Chronic pain affects about 3.4 million Australians. Internationally, almost one-third of people with chronic non-cancer pain take opioids to manage their condition.
In Australia, opioids are among the most frequently used medicines. The most commonly prescribed opioids in Australia include codeine, tramadol, oxycodone, morphine, methadone and fentanyl.
In June 2020, the federal government made several changes to regulations that govern the prescription and supply of opioids, significantly impacting people living with chronic pain.
The new regulations certainly have merit, given there’s been a sharp increase in deaths and hospitalisations from prescription opioid misuse in Australia over recent years.
However, changes to medication regulations alone are a one-dimensional strategy to reduce opioid use. Other strategies are needed to support patients, including better patient education and providing patients with other pain management options.
Our research, published last year, shows a “one-size-fits-all” approach to reducing opioid use isn’t favoured by prescribers or patients. Instead, patients should have access to individualised and coordinated care.
The new regulations
Australia’s drug regulator, the Therapeutic Goods Administration (TGA), says opioids should only be used for the short-term management of severe pain (for example, after surgery) and only when other pain medicines are not suitable or effective, for example in cases where patients can’t tolerate non-steroidal anti-inflammatories such as ibuprofen.
The new regulations say opioids should no longer be prescribed for chronic non-cancer pain, except in “exceptional circumstances”.
Other changes include reduced opioid pack sizes and fewer repeat prescriptions, meaning patients may need to see their doctor more often for ongoing supplies.
For patients using opioids for a period of 12 months or longer, a second prescriber must assess and approve ongoing opioid supply.
Strong opioids such as morphine and fentanyl can only be used in patients with cancer, in palliative care, or after a trial of lower-strength opioids.
States across Australia are currently in the process of introducing national real-time prescription monitoring. Health-care professionals who are prescribing or dispensing medicines will be able see a patient’s prescription history.
Read more: Smaller pack sizes from today: could new opioid restrictions stop leftover medicines causing harm?
Why were the changes made?
Opioid-related deaths increased by 62% between 2007 and 2016. Prescription opioids are responsible for more deaths than illicit opioids such as heroin.
Evidence suggests long-term opioid use (greater than three months) for chronic non-cancer pain offers limited benefit. Instead, research suggests pain and physical functioning often improve when opioids are tapered or deprescribed, particularly combined with other treatments such as cognitive and physical therapy. Tapering refers to slowly reducing the amount of the drug taken over time, with the aim of eventually stopping it altogether.

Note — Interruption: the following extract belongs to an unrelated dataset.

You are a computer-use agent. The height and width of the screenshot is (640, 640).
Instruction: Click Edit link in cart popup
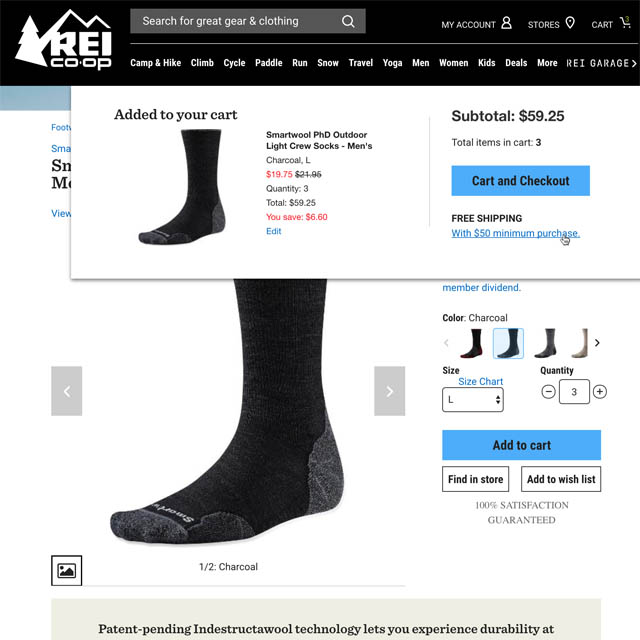tap(273, 231)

The TGA said regulatory changes were made to reduce the harms of prescription opioids and “ensure the safe and effective prescribing and use of opioids while maintaining access for patients who need them”.
Many patients may be left without options
The full impact of these regulatory changes isn’t known yet. In clinical practice, it’s hard for both health-care professionals and patients to accept and respond to these changes.
Although the new rules may reduce harms from prescription opioids, they may make it harder for chronic pain patients to access medicines.
Opioids are often prescribed when patients are unable to use other medicines, or when they’re not effective.
Other strategies to manage pain, such as seeing a physiotherapist or psychologist, are often expensive and there can be long wait times to see pain specialists.
Reduced access to opioids may mean patients are left without pain management options.
Read more: Thinking of taking opioids for low back pain? Here's what you need to know
Prescribers can still give opioids to patients with chronic non-cancer pain, if they think the benefits of continuing the medication will outweigh the risks. However, there were initial concerns from doctors on how to implement these changes.
Many researchers have longstanding concerns opioids may be stopped without gaining consent from patients.
In the United States, abrupt and forced opioid tapering has caused significant issues. These include increased or uncontrolled pain, acute opioid withdrawal, use of illicit opioids, depression and suicide.
Alternatively, evidence suggests shared decision making between health-care professionals and patients may improve communication, patient satisfaction and the success of opioid tapering.
If opioids are to be discontinued for certain patients, it must be done safely.
We shouldn’t use a ‘one-size-fits-all’ approach
Health-care professionals must consider ways in which patients can access appropriate and affordable pain management.
Access to non-opioid pain management can be limited for many people, particularly non-drug treatments such as physiotherapy, psychology or multidisciplinary pain management. Challenges include high out-of-pocket costs, lack of availability particularly in rural and remote locations, and long waiting lists.
With the new regulations, each prescriber will need to make a decision about the harms and benefits of ongoing opioid use for individual patients.
If opioids are to be stopped for a patient, clinical practice guidelines recommend to wean gradually to prevent withdrawal symptoms.
Despite efforts to inform Australian health-care professionals on the changes, many still feel they need more guidance on how to successfully deprescribe opioids.
There are resources available for both health-care professionals and patients to assist with opioid tapering. Australian clinical practice guidelines on opioid deprescribing are under development and are due to be published in 2022.